Bei Ihrem Antrag hat man insgesamt - wenn Sie immer wieder von „Vermeidung von Umweltschäden" sprechen - den Eindruck, daß durch die Wismut-Sanierung eine Umweltschädigung eintritt, auf keinen Fall eine Verbesserung der Umweltstandards der Region. Die hohe finanzielle Leistung der Bundesrepublik und der persönliche Einsatz vieler Wismut-Kumpel werden nicht gewürdigt.
Man sollte dringend zur Kenntnis nehmen, daß die bergbaubedingt hohe, im Einzelfall pro Jahr bis zu 6 Millisievert betragende effektive Äquivalentdosis der in der Region wohnenden Bevölkerung durch die Sanierung unter den von der Internationalen Strahlenschutzkommission empfohlenen Grenzwert von 1 Millisievert gedrückt wird. Die Sanierung bedeutet also eine wesentliche Reduzierung der Strahlenbelastung der Bevölkerung.

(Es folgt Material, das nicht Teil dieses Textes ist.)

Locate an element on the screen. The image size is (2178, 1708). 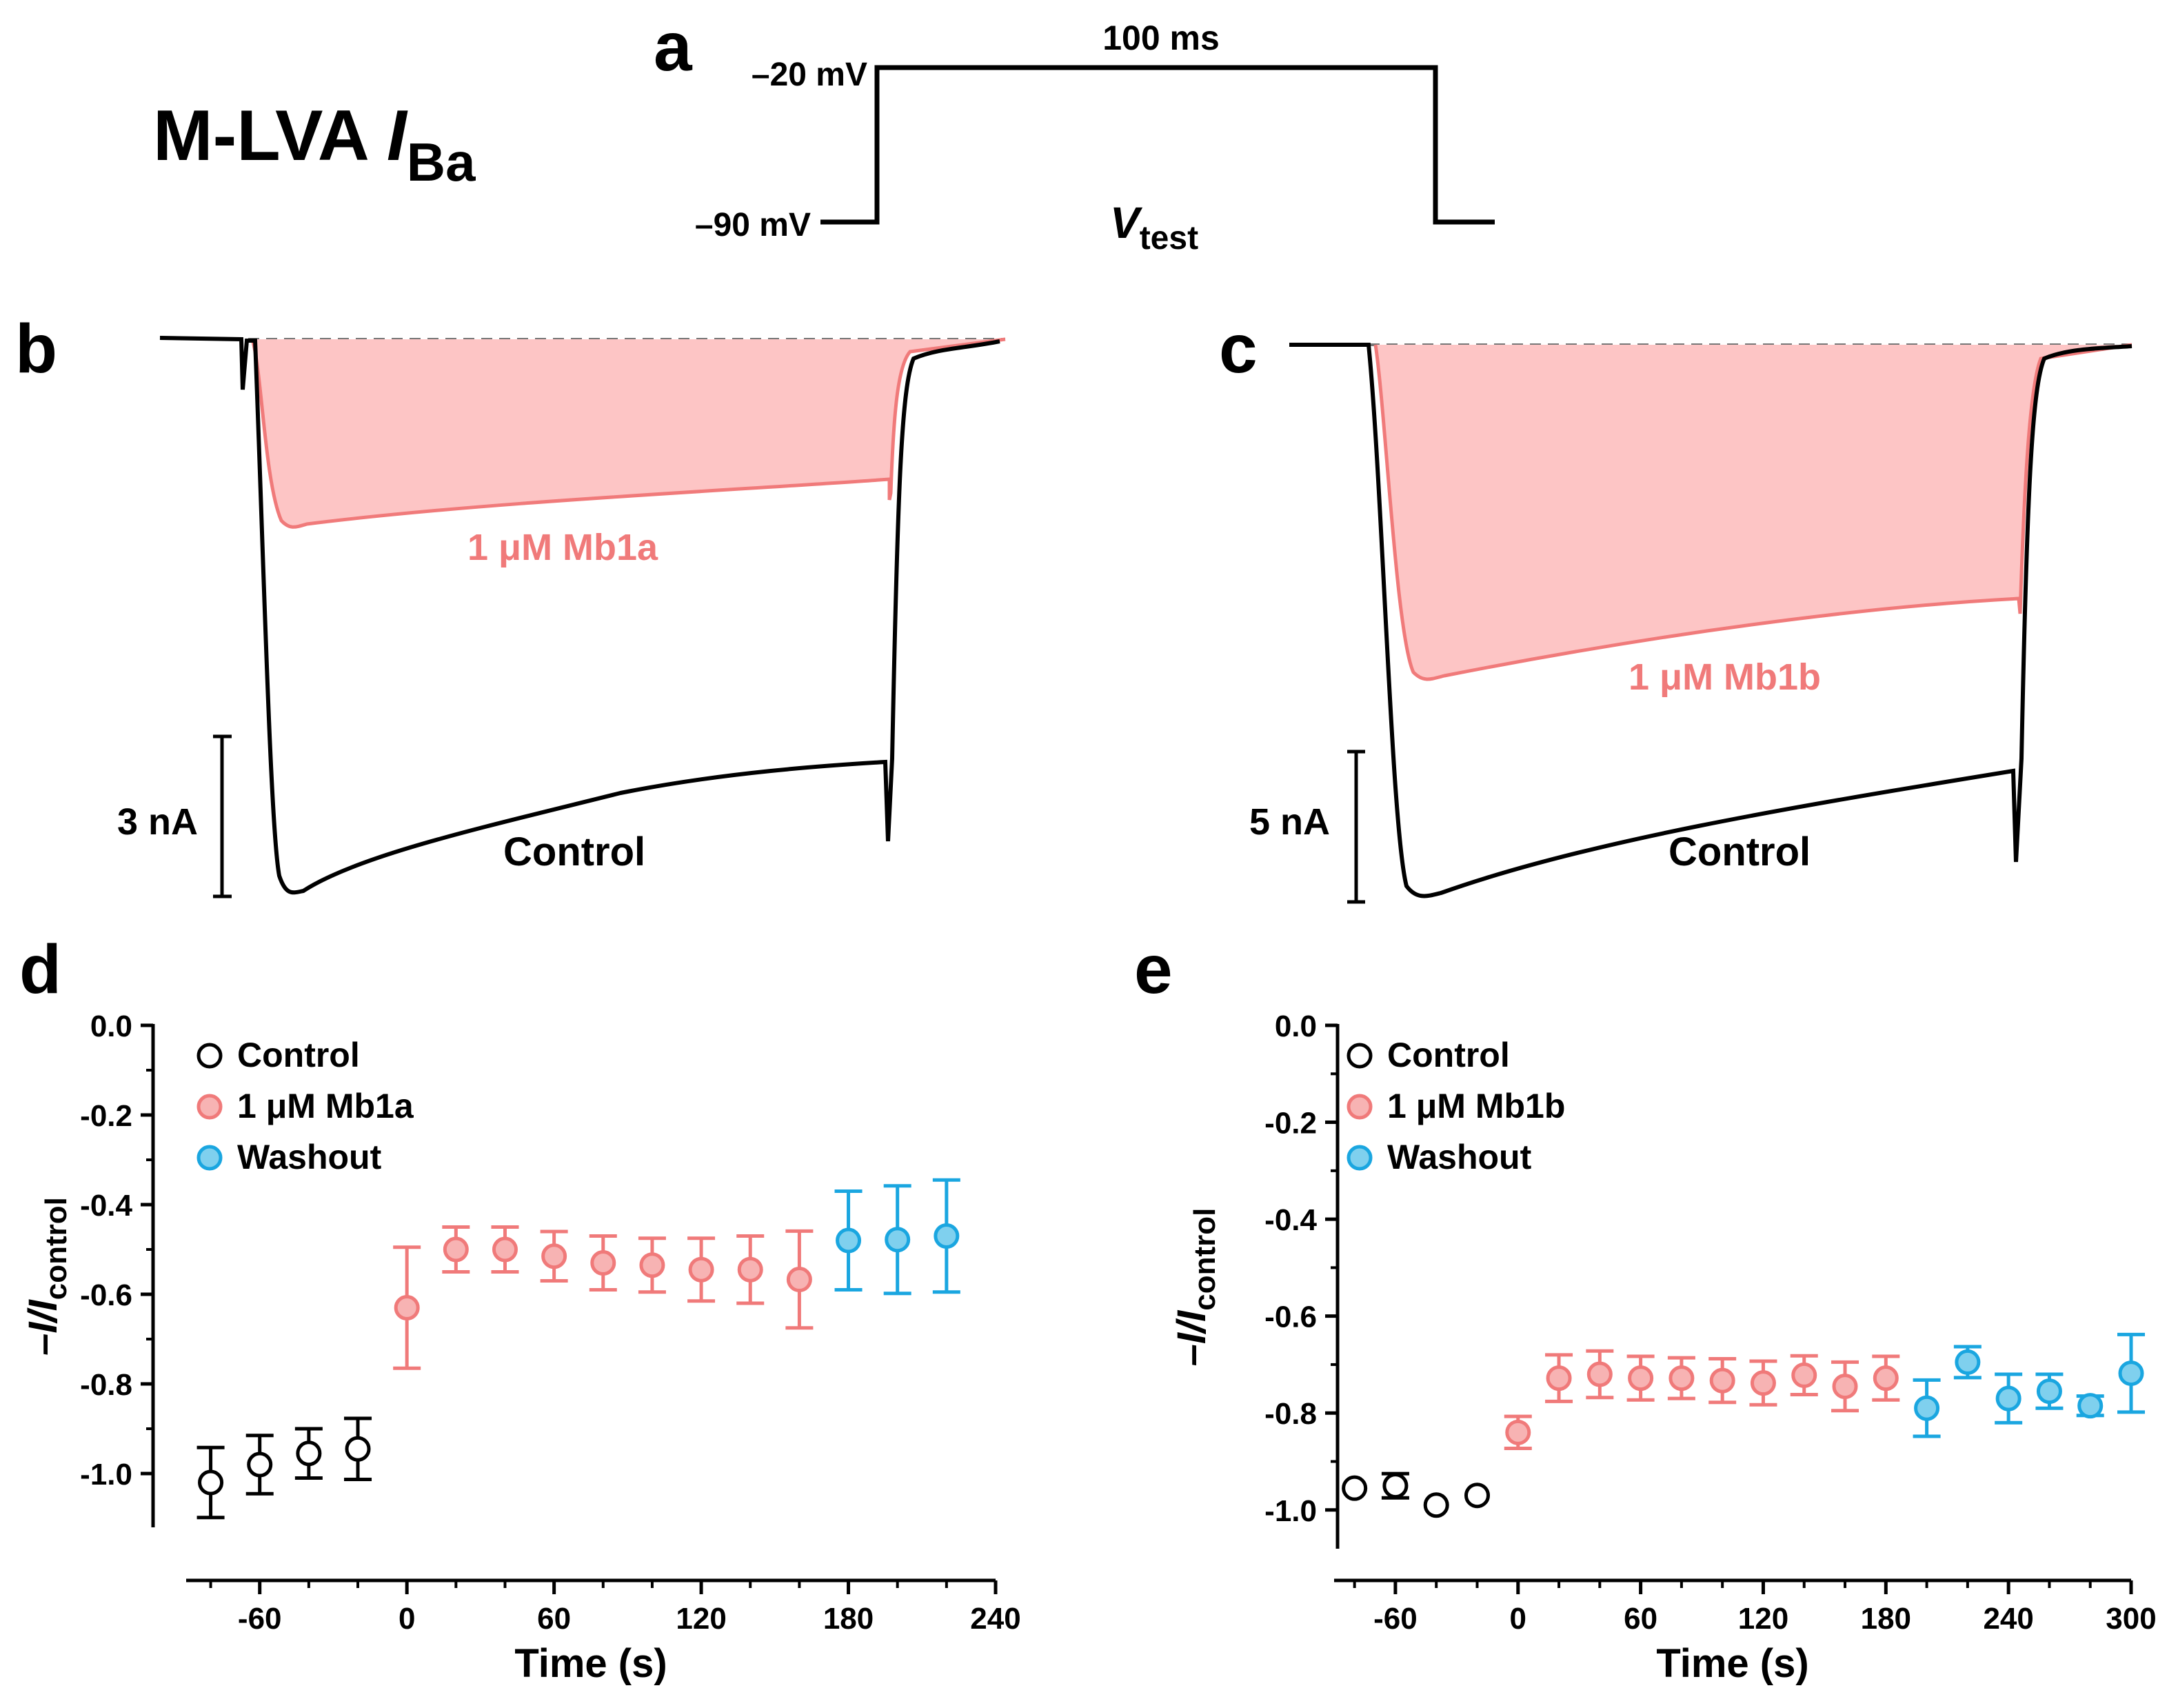
panel-letter-d: d is located at coordinates (40, 969).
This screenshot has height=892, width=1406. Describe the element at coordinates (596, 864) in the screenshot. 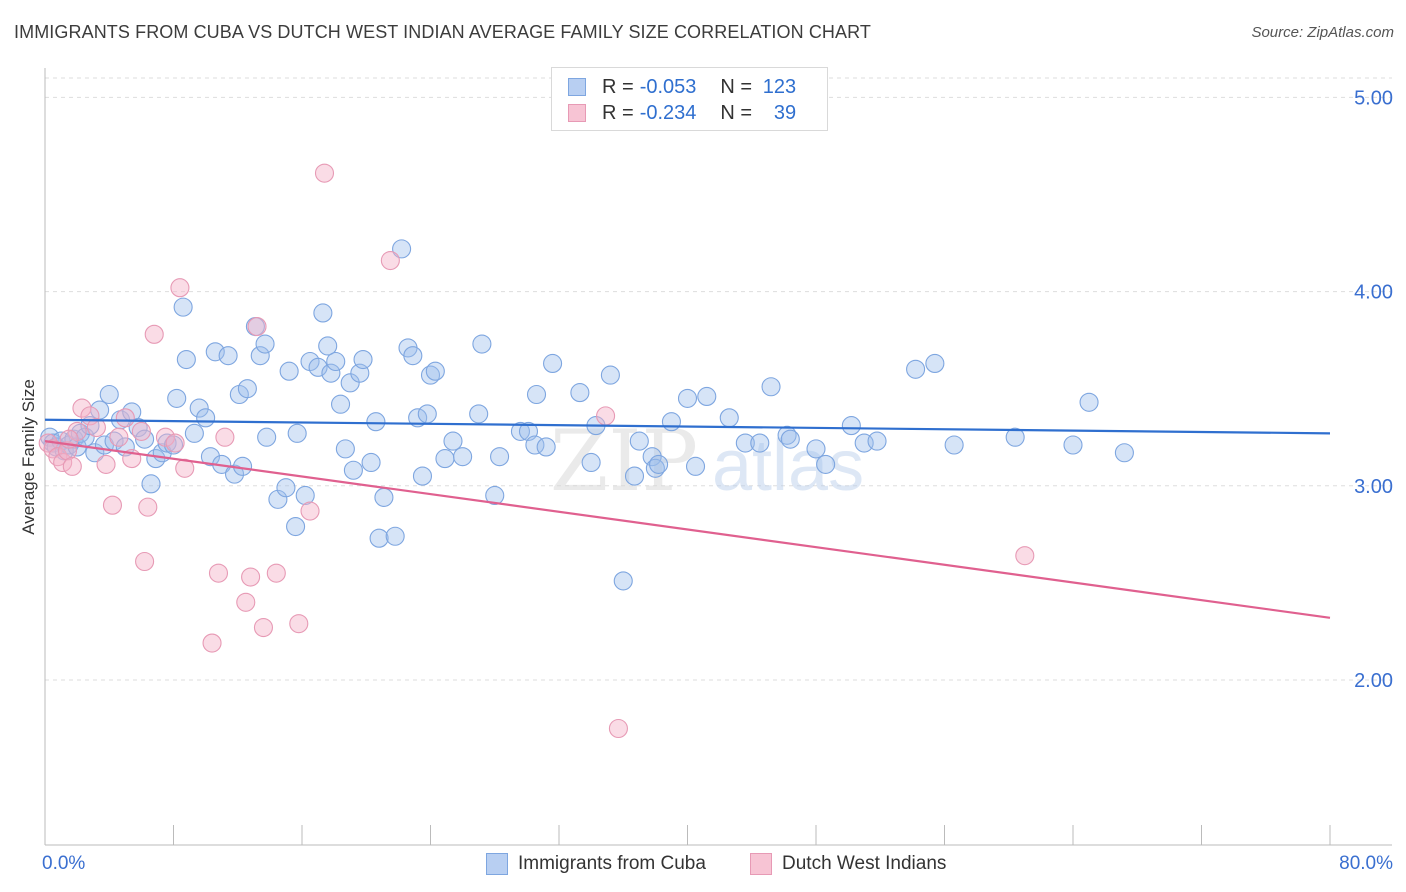

I see `legend-item-cuba: Immigrants from Cuba` at that location.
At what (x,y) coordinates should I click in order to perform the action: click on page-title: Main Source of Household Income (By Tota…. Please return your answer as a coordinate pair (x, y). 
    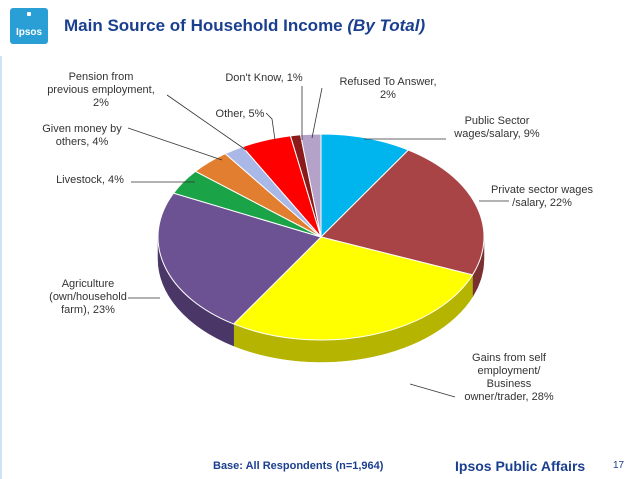
    Looking at the image, I should click on (244, 26).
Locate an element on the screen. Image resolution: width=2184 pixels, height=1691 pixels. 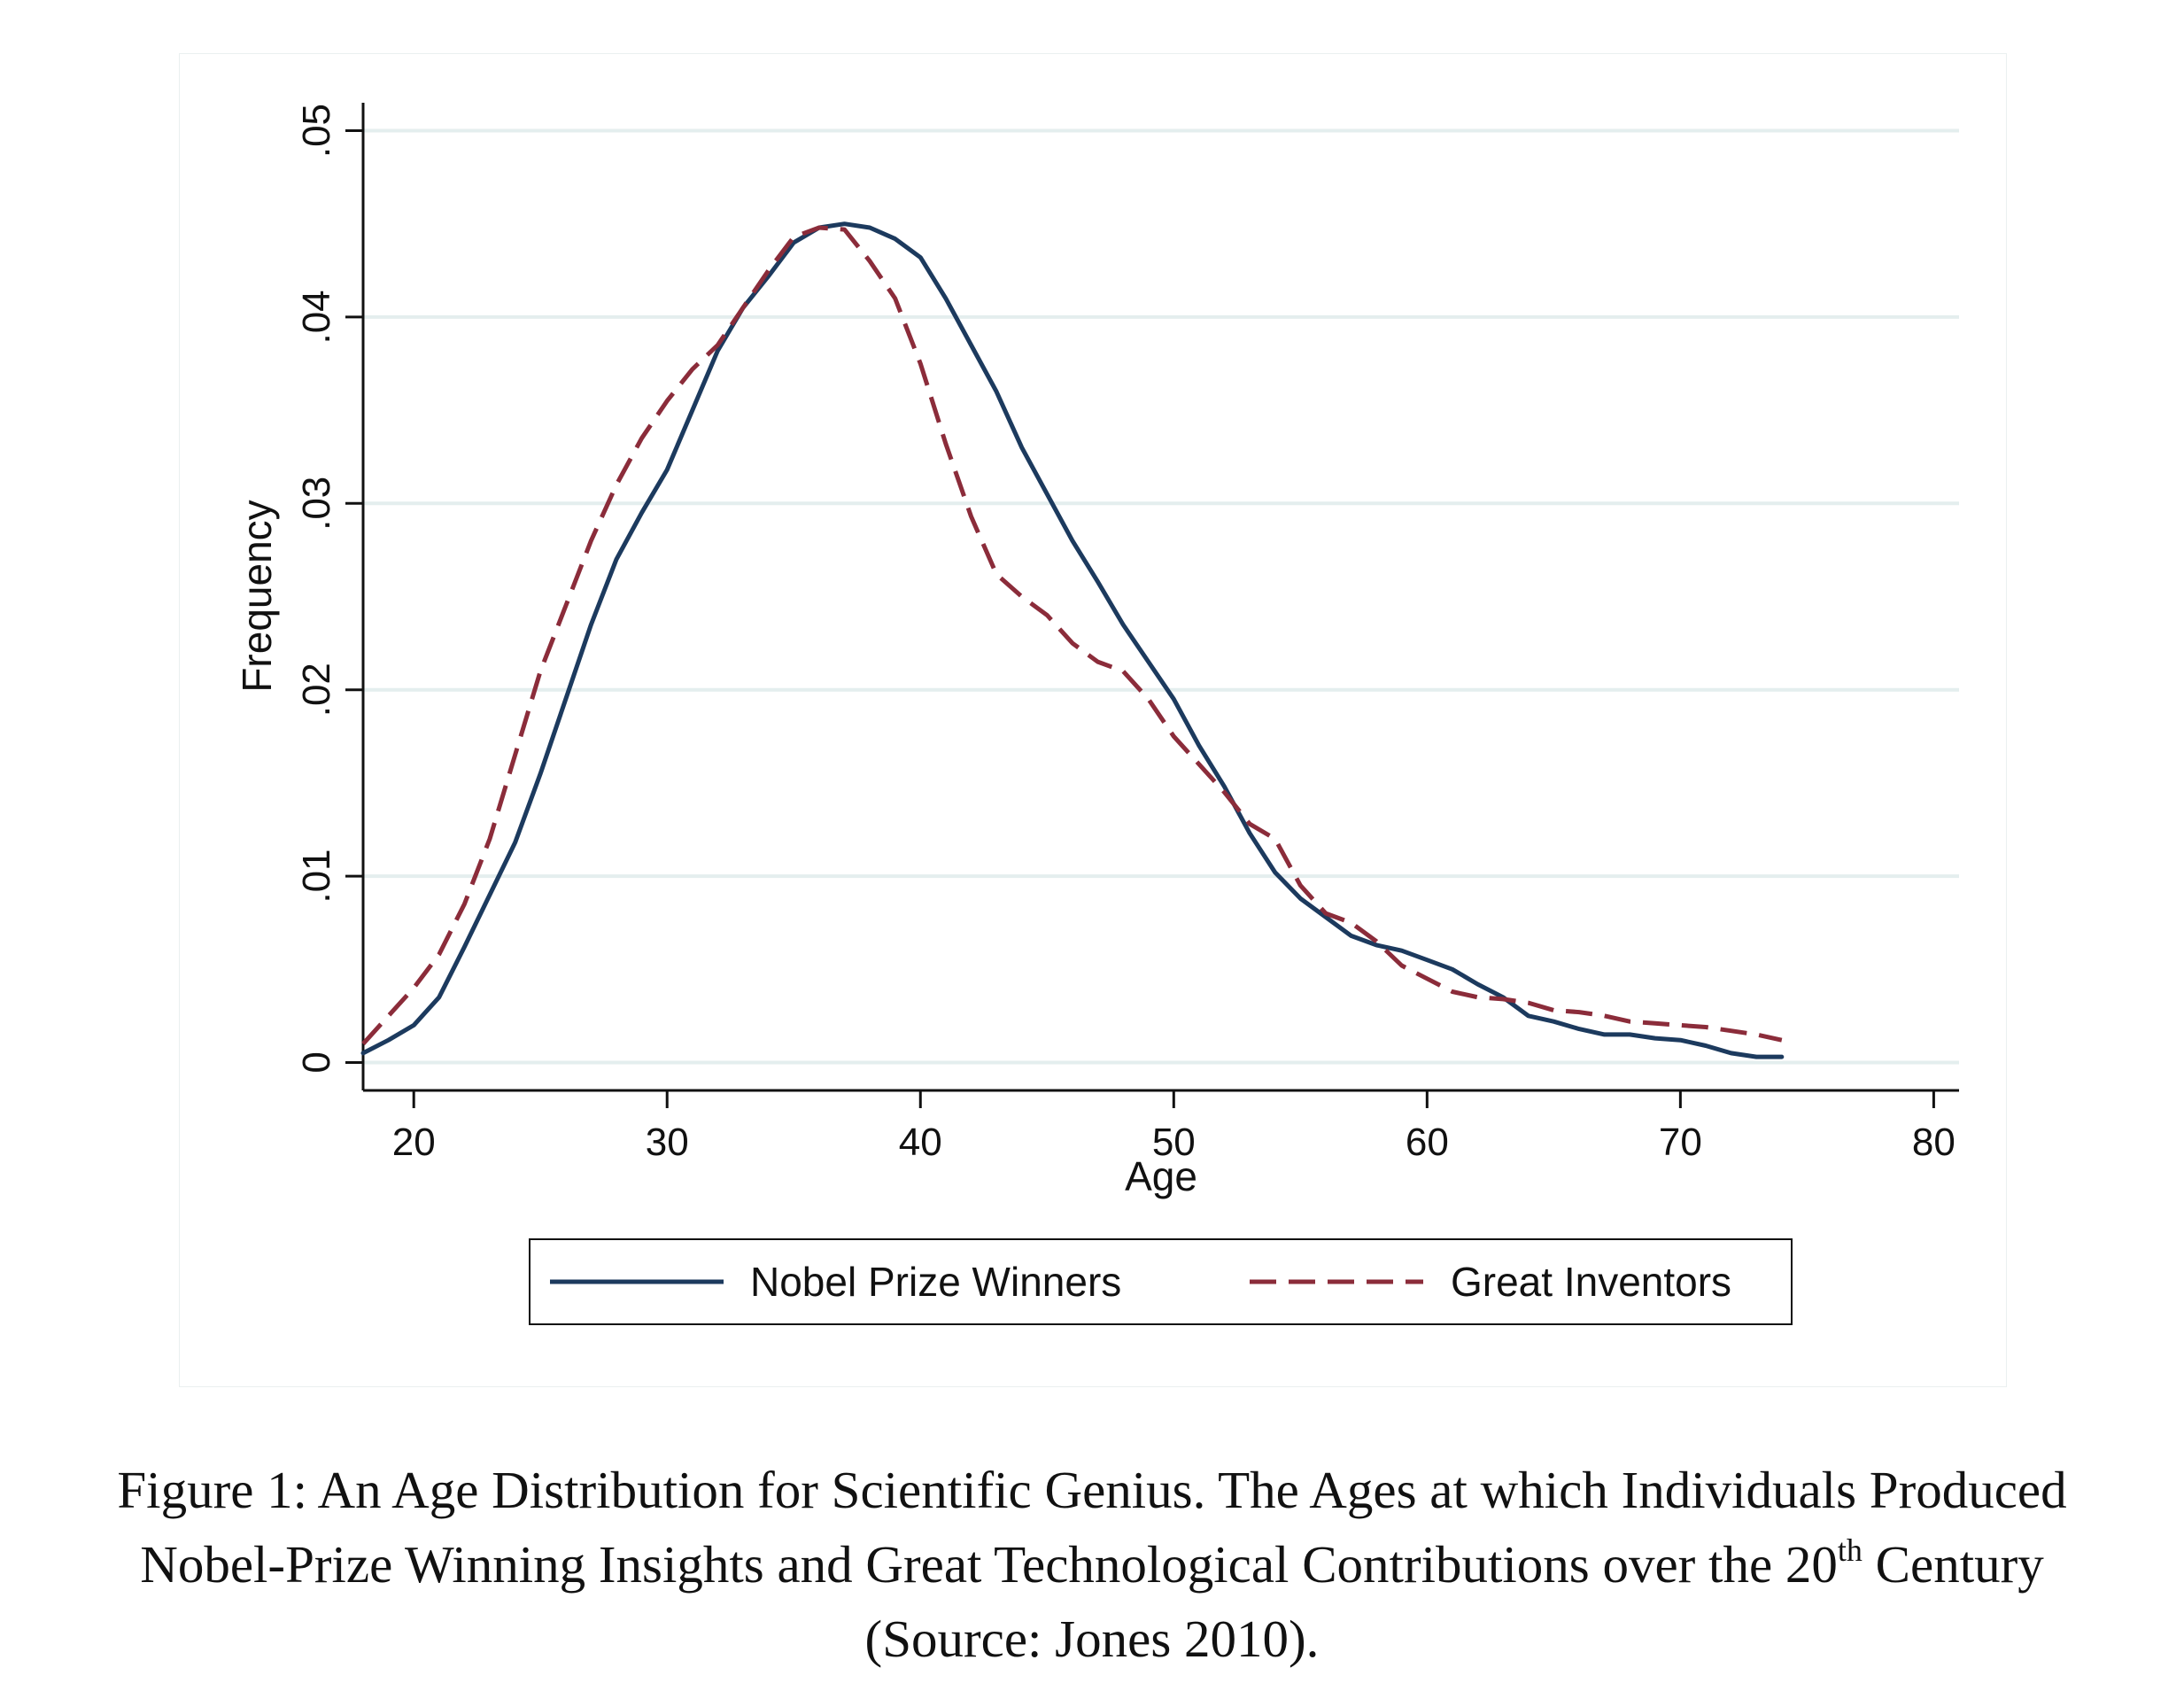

In der Abwägung einer raschen Sanierung, die eine Verringerung der Belastung um mehrere Millisievert im Jahr bedeutet, gegenüber einer vielleicht nach mehrjähriger Planung bis ins letzte ausgefeilten Sanierung, die die Strahlenexposition eventuell um einige Hundertstel Millisievert weiter herabsetzt, muß man sich geradezu für eine schnelle Beseitigung der Altlasten entscheiden.
Das Argument des Antrages, daß bei dem Sanierungsverfahren der Wismut durch die Einführung der Umweltverträglichkeitsprüfung keine Zeitverzögerung eintritt, ist für jeden, der jemals etwas mit formellen Verwaltungsverfahren zu tun hatte, einfach nicht glaubhaft, ja, geradezu lächerlich. Ein förmliches Verwaltungsverfahren - gerade darum handelt es sich bei einer Umweltverträglichkeitsprüfung - kann zwar, wie mit der „Allgemeinen Verwaltungsvorschrift zur Ausführung des Gesetzes über die UVP" geschehen, gestrafft werden. Durch die formelle Öffentlichkeitsbeteiligung jedoch sind hier klare Grenzen gesetzt. Die Erfahrungen in den Altbundesländern in atomrechtlichen Verfahren mit Öffentlichkeitsbeteiligungen zeigen, daß die Erörterung und verwaltungsmäßige Bearbeitung erhobener Einwände ein wesentliches Hinauszögern der tatsächlichen Sanierung mit sich brächte.